'''

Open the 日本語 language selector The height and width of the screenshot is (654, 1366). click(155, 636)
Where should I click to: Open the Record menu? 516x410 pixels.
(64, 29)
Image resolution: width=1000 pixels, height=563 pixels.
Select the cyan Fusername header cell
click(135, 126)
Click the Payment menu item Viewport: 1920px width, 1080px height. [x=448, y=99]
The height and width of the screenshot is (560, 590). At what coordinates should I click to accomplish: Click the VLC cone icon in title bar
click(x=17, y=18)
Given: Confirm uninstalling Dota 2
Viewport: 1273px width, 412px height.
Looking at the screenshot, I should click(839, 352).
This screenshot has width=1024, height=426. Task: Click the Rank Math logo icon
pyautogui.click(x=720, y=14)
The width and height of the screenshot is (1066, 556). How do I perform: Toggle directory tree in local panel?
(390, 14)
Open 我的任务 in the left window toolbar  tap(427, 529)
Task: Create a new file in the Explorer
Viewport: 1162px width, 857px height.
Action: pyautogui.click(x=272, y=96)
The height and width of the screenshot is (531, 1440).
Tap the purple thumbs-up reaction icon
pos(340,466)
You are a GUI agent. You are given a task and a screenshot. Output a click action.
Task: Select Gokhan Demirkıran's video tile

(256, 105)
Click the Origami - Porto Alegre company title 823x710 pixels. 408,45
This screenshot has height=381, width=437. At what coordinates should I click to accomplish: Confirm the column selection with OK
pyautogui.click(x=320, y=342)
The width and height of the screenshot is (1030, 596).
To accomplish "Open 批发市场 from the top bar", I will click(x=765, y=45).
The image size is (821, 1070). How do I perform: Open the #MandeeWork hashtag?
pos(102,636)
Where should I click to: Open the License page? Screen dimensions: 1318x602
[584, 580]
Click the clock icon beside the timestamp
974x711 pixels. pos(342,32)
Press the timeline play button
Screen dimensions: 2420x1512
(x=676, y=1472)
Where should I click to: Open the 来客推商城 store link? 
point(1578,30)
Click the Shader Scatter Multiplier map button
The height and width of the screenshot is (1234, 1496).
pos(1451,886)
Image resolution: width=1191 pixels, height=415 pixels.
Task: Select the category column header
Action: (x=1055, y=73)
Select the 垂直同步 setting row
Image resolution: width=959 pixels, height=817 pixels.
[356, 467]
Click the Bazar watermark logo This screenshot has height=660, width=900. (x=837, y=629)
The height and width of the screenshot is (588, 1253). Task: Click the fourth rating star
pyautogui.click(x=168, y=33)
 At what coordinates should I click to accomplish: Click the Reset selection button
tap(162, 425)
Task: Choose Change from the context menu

'''

* _Work item_:
Which of the lines above include the word "from"? Copy each of them.

* _Answer section_:
To accomplish "Open 批发市场 from the top bar", I will click(x=765, y=45).
Task: Choose Change from the context menu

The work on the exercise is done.